Posted on:2009-08-27Degree:Ph.DType:Thesis
University:Southern Methodist UniversityCandidate:Siok, Michael FFull Text:PDF
GTID:2448390002492383Subject:Engineering
Abstract/Summary:
This praxis provides a way for a company engaged in software development to study its software development project data, characterize software productivity and product quality for individual projects and collections of software projects, and derive strategic and tactical planning opportunities to improve their 'business of software.' Avionics software project data from thirty-nine (39) completed industry software development projects is collected and analyzed as part of this praxis to quantify the productivity and quality of each software project and the software organization as a whole.
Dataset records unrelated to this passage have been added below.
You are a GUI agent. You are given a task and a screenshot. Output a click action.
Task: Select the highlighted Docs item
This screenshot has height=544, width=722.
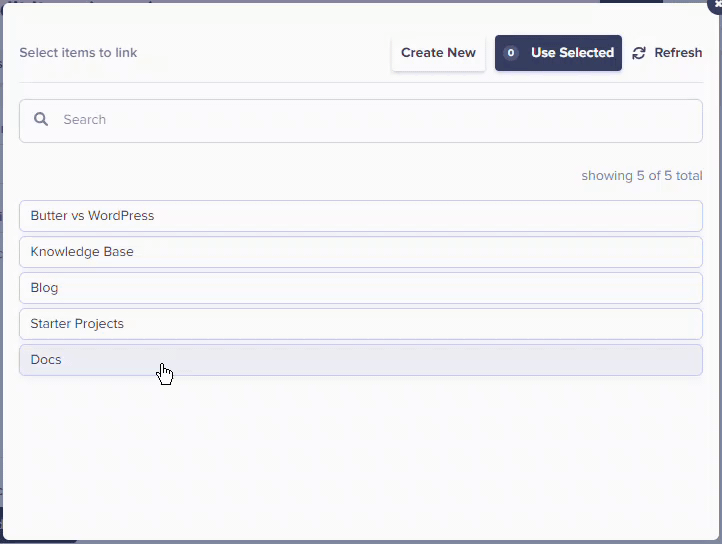(361, 360)
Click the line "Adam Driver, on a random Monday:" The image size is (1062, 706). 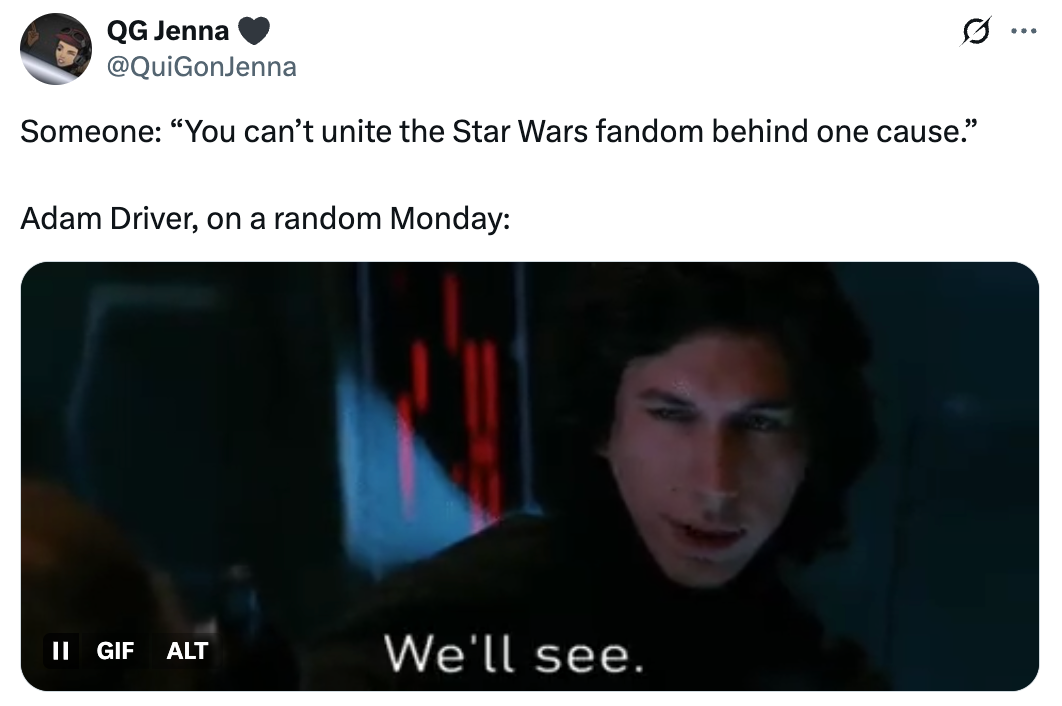click(x=265, y=219)
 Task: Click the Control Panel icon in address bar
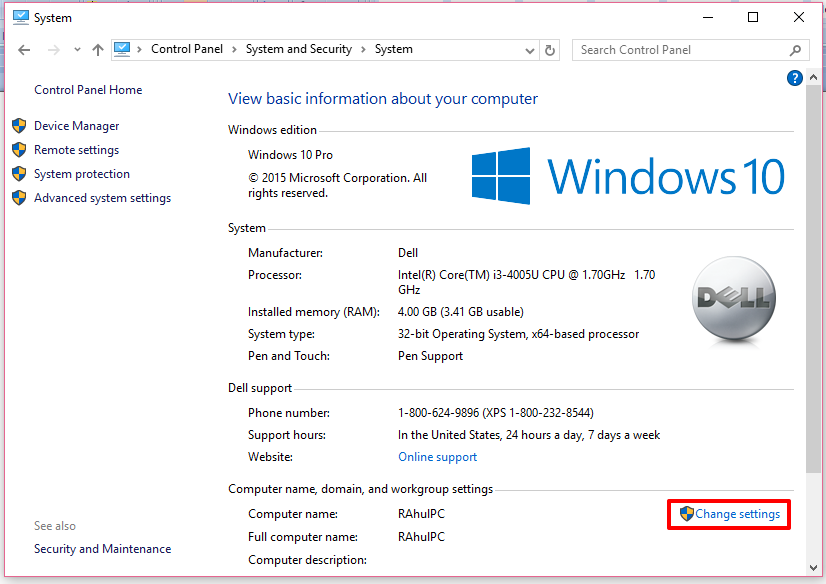[x=122, y=48]
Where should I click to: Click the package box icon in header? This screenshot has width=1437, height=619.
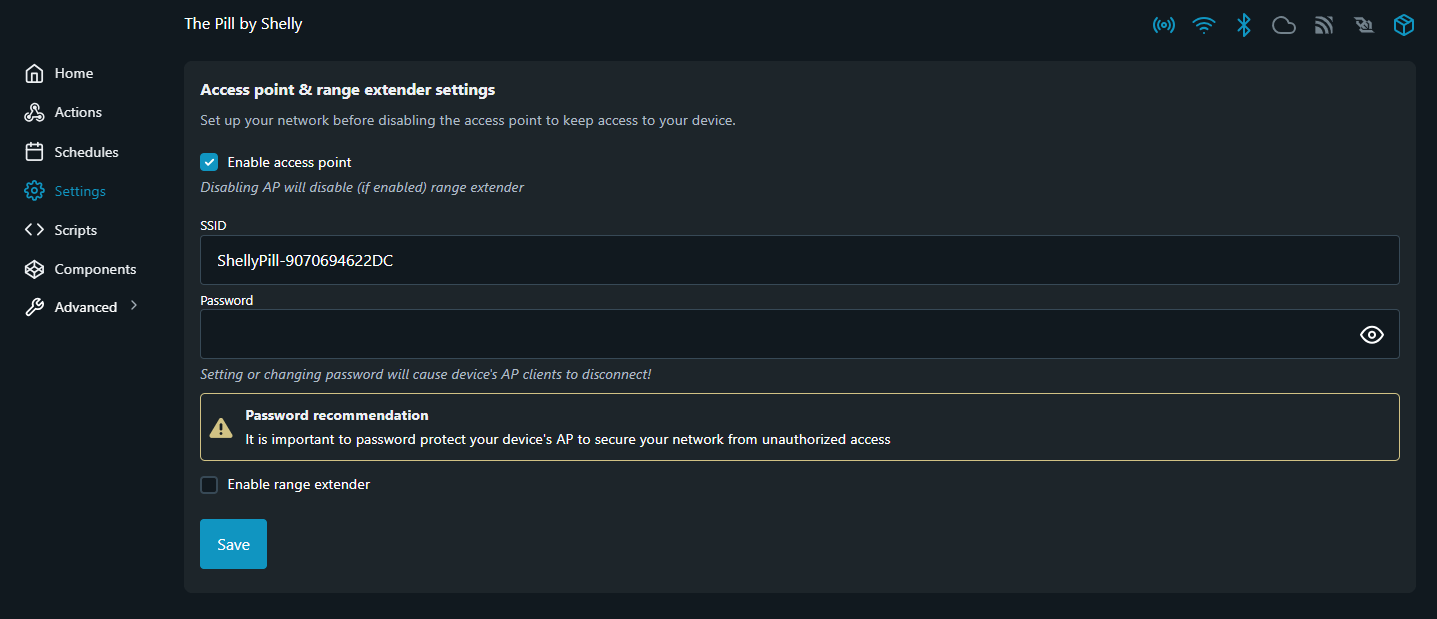pos(1404,25)
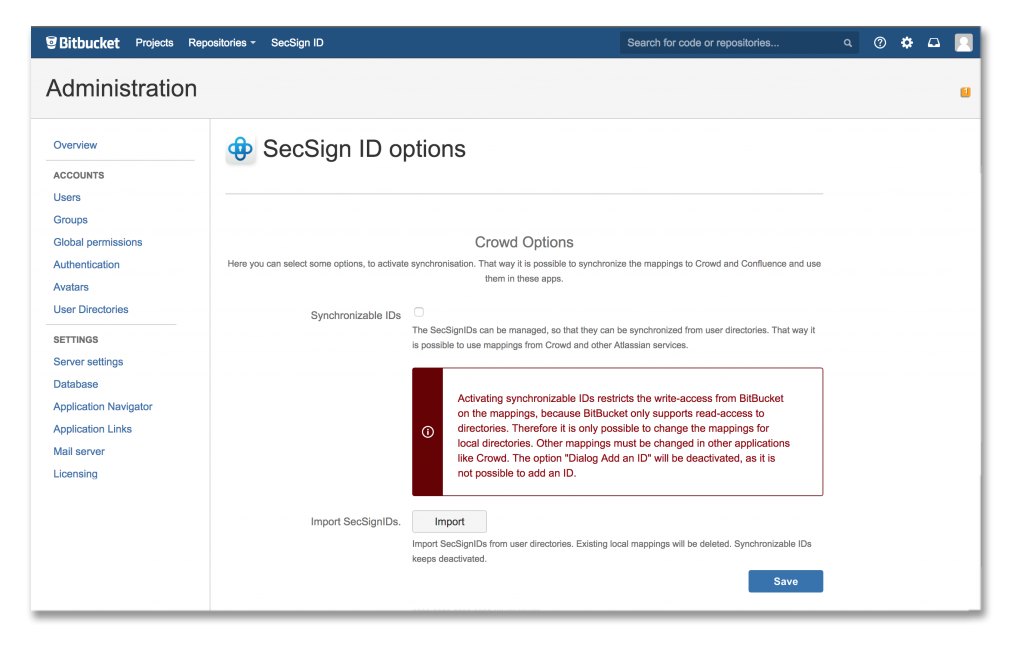
Task: Click the search magnifier icon
Action: [x=847, y=42]
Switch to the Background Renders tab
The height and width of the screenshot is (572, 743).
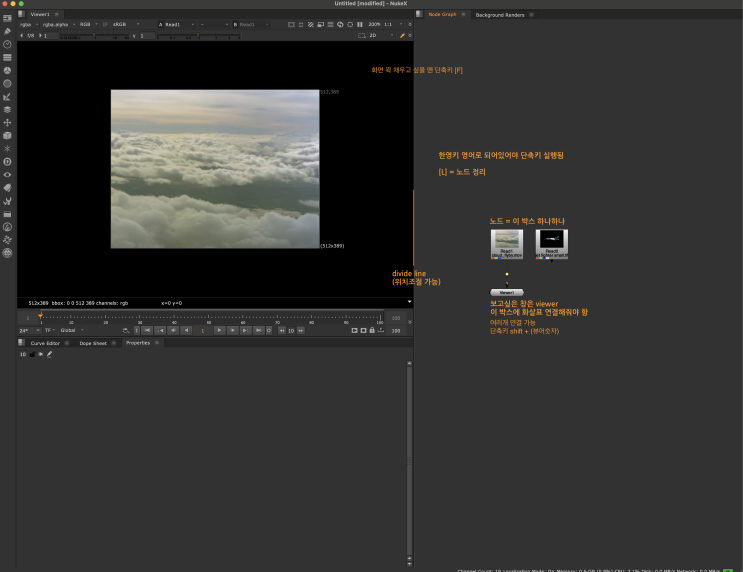(x=499, y=15)
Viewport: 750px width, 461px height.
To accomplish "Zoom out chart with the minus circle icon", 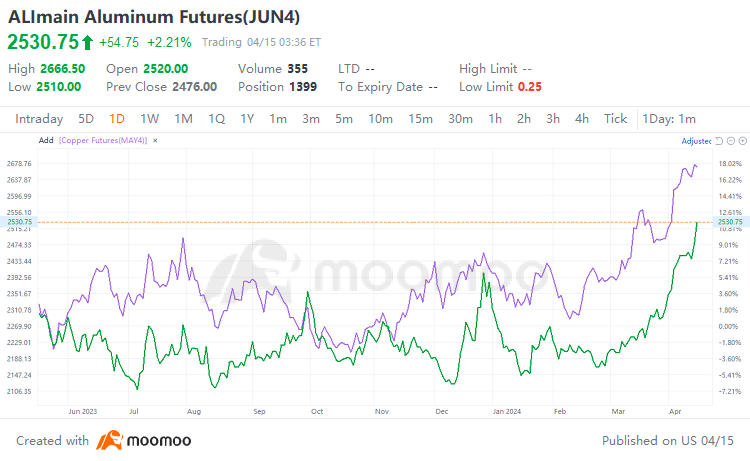I will pyautogui.click(x=731, y=141).
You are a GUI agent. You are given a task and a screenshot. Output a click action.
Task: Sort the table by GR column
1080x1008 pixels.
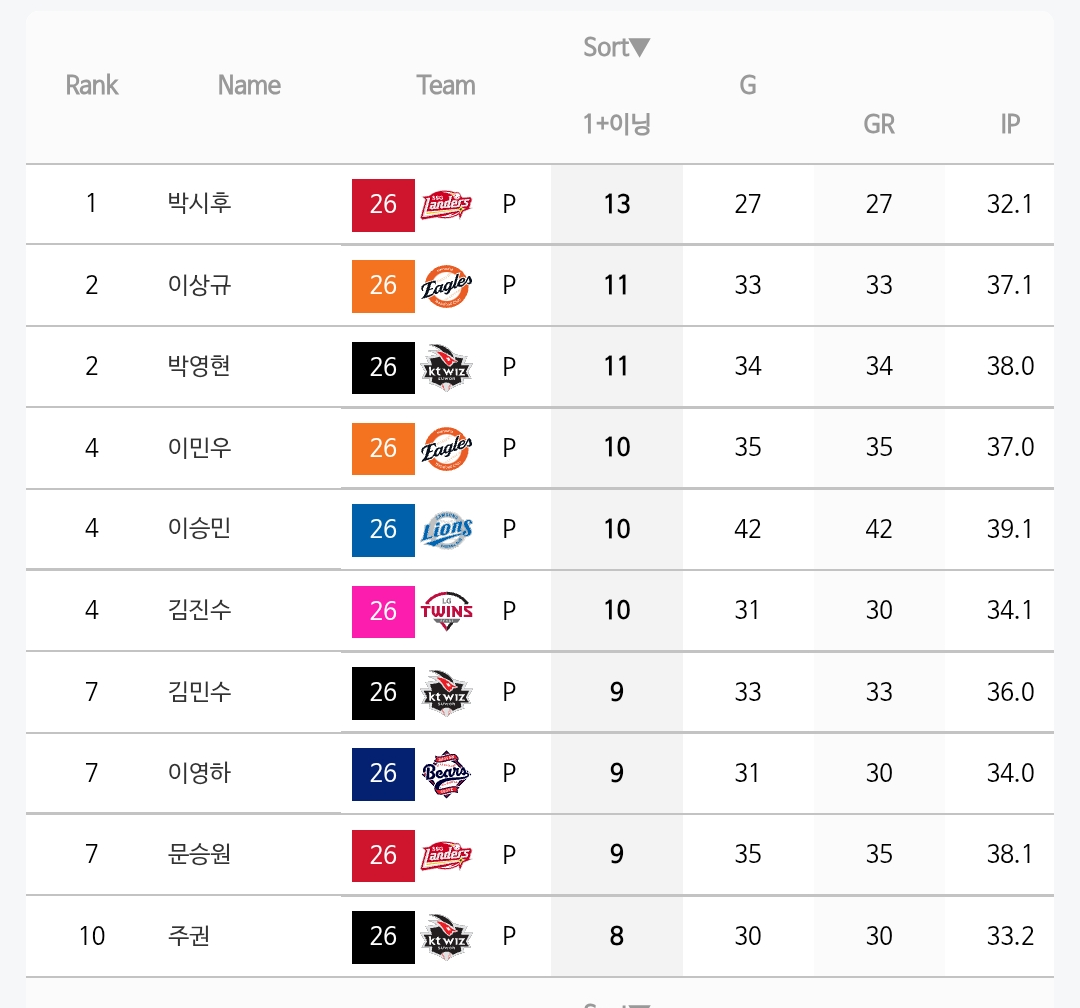click(x=879, y=124)
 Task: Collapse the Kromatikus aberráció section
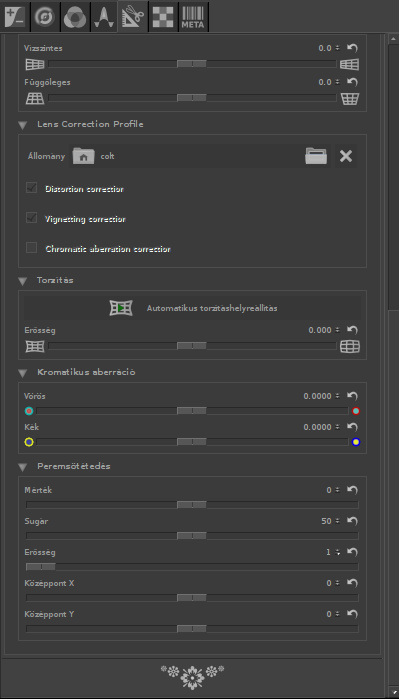(x=23, y=373)
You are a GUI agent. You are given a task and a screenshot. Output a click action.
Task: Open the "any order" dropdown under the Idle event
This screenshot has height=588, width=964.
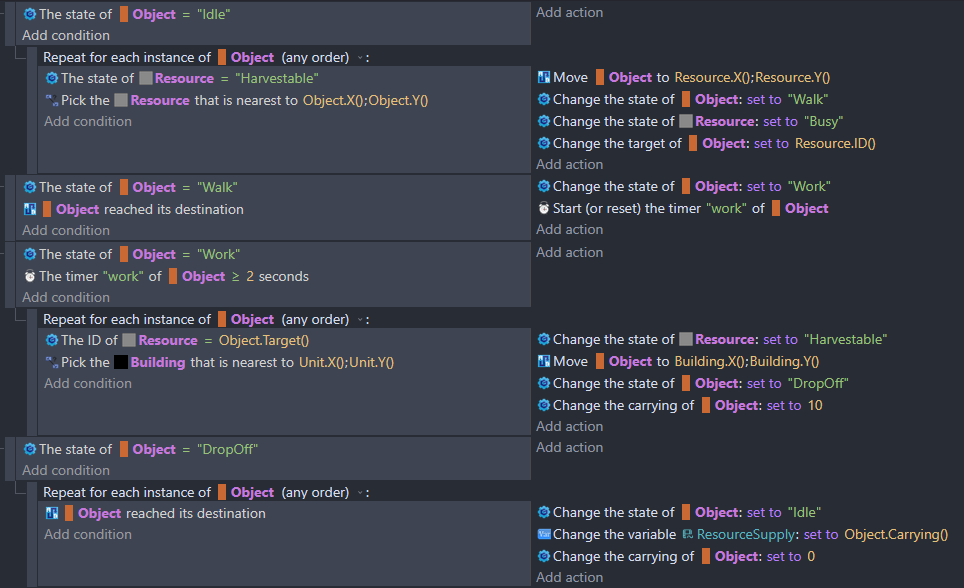click(x=360, y=58)
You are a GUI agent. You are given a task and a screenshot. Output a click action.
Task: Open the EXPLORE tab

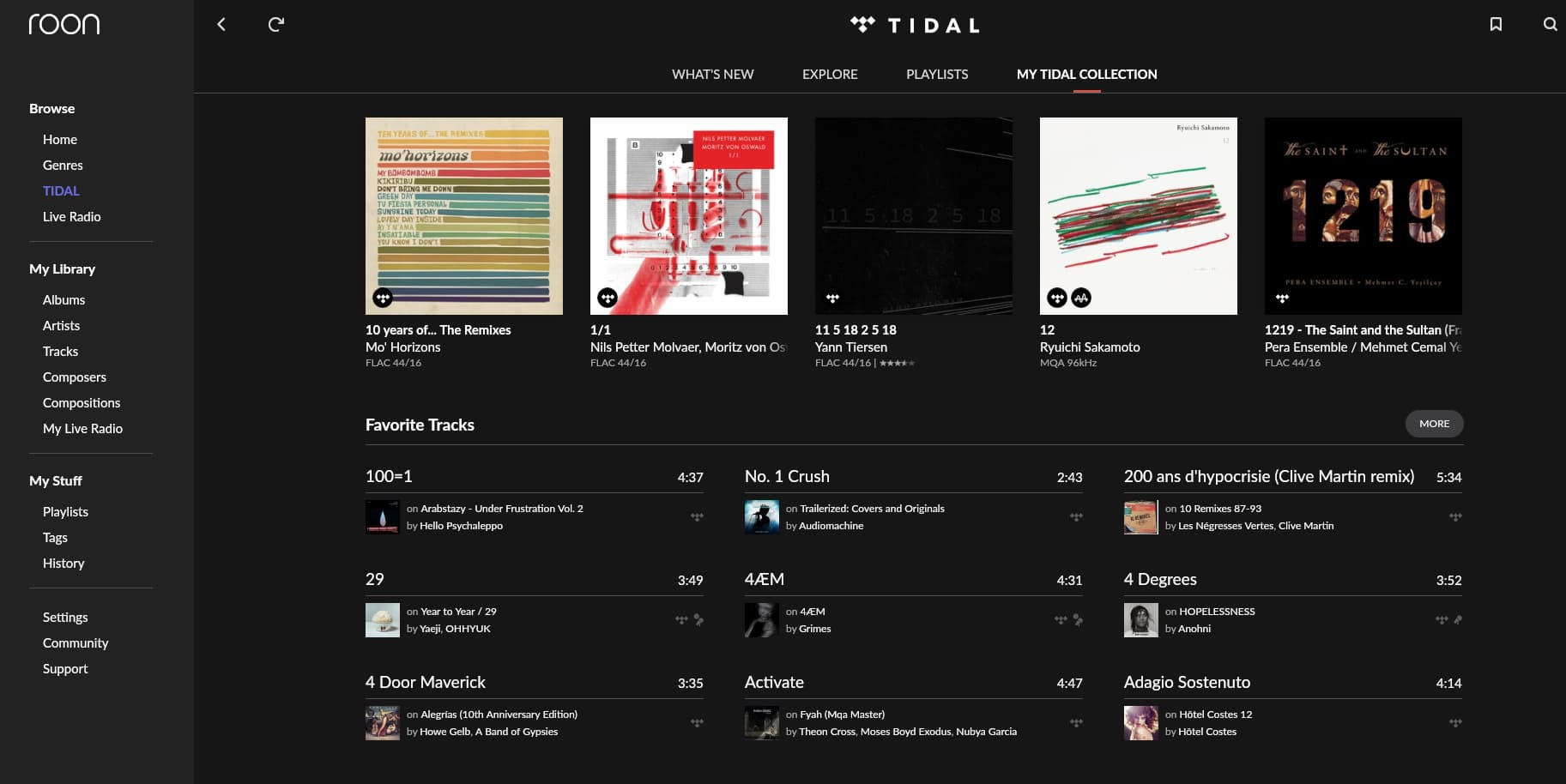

A software reliability analysis is performed first to establish the operational quality of the software for each project, the mean time to failure, defect rates, and probable numbers of post-release defects. A statistical analysis follows to study the project datasets using descriptive statistics and tree-based models. Hypothesis test are conducted next; results determine significant findings that answer specific questions regarding software productivity and quality as initially posed by engineering management. Finally, a data envelopment analysis is conducted to determine 'best-in-class' software development projects and to identify the comparative quality of projects that, for whatever reason, were not 'best.' A sensitivity analysis identifies the magnitude of shortfalls within the non-efficient projects. This information is used to demonstrate identifying an improvement course and direction for the software organization based on the data. Using this multi-objective analysis method to simultaneously compare multiple measures of software project performance coupled with more traditional hypothesis testing and other statistical analyses, engineering management can now identify best performing software projects, understand what makes them best, and chart an improvement course for the software organization. Armed with these results, the software manager may identify specific candidate software engineering activities targeting key improvements that the software organization can undertake---activities most likely to improve future software project and organizational software productivity and product quality directly affecting the company's software bottom line.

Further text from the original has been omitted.